Task brief:
Within the data that follows, tally every line containing "computer". Provide only the tally.

(Saved entries)
○ ○ ○ ○ ○
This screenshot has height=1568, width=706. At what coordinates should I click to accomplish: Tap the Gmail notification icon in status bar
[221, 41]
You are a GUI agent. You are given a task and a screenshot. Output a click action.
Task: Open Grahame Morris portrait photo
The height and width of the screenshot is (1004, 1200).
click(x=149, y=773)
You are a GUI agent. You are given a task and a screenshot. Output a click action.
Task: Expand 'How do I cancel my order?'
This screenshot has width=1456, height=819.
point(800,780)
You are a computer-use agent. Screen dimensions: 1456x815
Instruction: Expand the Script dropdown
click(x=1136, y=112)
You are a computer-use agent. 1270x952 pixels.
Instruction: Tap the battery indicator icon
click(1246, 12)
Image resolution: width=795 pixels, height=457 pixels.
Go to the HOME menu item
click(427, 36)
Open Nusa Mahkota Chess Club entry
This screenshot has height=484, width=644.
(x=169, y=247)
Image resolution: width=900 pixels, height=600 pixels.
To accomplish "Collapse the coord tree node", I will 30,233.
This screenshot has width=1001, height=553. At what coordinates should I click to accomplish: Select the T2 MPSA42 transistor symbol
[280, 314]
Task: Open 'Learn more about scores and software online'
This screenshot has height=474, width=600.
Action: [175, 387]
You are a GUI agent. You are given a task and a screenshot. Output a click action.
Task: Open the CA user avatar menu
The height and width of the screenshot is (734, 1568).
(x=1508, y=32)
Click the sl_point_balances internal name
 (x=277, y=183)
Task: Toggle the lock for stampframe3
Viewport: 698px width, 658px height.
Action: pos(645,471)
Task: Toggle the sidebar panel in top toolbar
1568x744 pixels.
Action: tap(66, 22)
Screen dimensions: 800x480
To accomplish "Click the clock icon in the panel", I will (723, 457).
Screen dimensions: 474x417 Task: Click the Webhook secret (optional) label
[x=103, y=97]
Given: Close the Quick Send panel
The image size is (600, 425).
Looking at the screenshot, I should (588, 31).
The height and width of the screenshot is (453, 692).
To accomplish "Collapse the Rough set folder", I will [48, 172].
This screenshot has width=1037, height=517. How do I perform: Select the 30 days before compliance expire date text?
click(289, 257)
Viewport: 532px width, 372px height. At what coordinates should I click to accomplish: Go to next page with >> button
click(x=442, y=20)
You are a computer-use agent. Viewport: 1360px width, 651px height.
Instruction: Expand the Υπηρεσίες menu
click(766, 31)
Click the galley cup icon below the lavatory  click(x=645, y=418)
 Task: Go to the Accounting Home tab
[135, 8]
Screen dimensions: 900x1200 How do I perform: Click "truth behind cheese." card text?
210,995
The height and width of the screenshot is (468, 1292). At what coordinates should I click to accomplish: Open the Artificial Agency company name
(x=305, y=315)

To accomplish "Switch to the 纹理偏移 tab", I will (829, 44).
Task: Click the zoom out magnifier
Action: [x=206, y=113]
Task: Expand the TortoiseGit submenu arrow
○ ○ ○ ○ ○
Output:
3